Start of Extract to read
I would like to wrap a HashMap
with a struct where duplicate values are stored only once. My use case is that I want to insert very large Rule
objects into a HashMap
which are associated to a list of names (strings), but I don't want to clone()
the object for each insertion. So I figured that I would need to keep the storage of the rules in a Vec<Rule>
, and then just update a HashMap<String, Vec<&'a Rule>>
to store the references whenever an insertion happens.
My problem is that I cannot get the lifetimes to work out correctly, and I'm starting to suspect I might need to use unsafe
Rust, but I'm pretty novice in that area.
I'll paste my MCVE here (Example in Rust Playground):
use std::collections::HashMap;
struct Rule {
/// Names of people who this rule applies to.
End of Extract to read
Start of Excerpted records
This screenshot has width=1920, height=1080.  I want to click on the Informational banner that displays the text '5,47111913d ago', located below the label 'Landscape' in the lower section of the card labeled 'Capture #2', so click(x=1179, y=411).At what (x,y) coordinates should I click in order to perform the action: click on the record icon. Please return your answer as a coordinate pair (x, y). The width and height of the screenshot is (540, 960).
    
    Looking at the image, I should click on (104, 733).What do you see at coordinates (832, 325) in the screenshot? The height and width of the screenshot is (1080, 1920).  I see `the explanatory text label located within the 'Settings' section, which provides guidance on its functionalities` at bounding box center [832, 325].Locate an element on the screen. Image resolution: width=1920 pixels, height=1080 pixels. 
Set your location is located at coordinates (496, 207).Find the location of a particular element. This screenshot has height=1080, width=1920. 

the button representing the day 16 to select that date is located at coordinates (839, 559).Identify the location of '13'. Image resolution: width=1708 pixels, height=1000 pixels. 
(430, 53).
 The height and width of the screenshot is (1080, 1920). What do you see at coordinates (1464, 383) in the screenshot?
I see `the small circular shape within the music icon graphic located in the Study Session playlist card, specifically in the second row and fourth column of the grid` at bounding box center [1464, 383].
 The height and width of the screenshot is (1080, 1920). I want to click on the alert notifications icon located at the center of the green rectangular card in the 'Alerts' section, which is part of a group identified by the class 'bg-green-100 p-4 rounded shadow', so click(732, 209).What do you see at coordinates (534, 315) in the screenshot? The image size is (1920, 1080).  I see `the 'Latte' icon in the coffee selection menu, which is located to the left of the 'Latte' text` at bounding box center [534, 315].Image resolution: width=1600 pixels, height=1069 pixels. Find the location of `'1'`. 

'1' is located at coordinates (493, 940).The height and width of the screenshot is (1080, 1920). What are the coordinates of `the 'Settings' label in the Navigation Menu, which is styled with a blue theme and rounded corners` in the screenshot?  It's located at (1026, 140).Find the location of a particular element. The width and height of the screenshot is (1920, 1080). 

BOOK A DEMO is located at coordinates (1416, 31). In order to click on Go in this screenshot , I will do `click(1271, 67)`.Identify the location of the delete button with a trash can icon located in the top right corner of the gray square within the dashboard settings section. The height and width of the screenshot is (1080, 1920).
End of Excerpted records
**Exercise instructions:**
1 – In the question about wrapping a HashMap, what type does the writer plan to use to keep the storage of the rules?
2 – Write the next part of the question about wrapping a HashMap, picking up right after its final line.

**Responses by item number:**
1 – A Vec<Rule>.

2 –
pub names: Vec<String>,
/// Imagine the content is so large as to justify not wanting to clone it.
pub content: String,
}
struct RuleCollection<'a> {
rules: Vec<Rule>,
by_name_hash: HashMap<String, Vec<&'a Rule>>,
}
impl<'a> RuleCollection<'a> {
pub fn new() -> Self {
Self {
rules: vec![],
by_name_hash: HashMap::new(),
}
}
/// Insert a rule and update the by_name_hash.
pub fn insert(&mut self, names: Vec<String>, content: String) {
let new_rule = Rule {
names: names,
content: content,
};
// Store the raw rule into the vector and get a ref to it.
self.rules.push(new_rule);
let new_rule_ref = self.rules.last().unwrap();
// Update the `by_name_hash`.
for name in &new_rule_ref.names {
match self.by_name_hash.get_mut(name) {
Some(v) => v.push(new_rule_ref),
None => {
self.by_name_hash.insert(name.clone(), vec![new_rule_ref]);
}
}
}
}
/// Get a list of rules, given a name. This is what I want to optimize.
pub fn get(&mut self, name: &String) -> Option<&Vec<&'a Rule>> {
self.by_name_hash.get(name)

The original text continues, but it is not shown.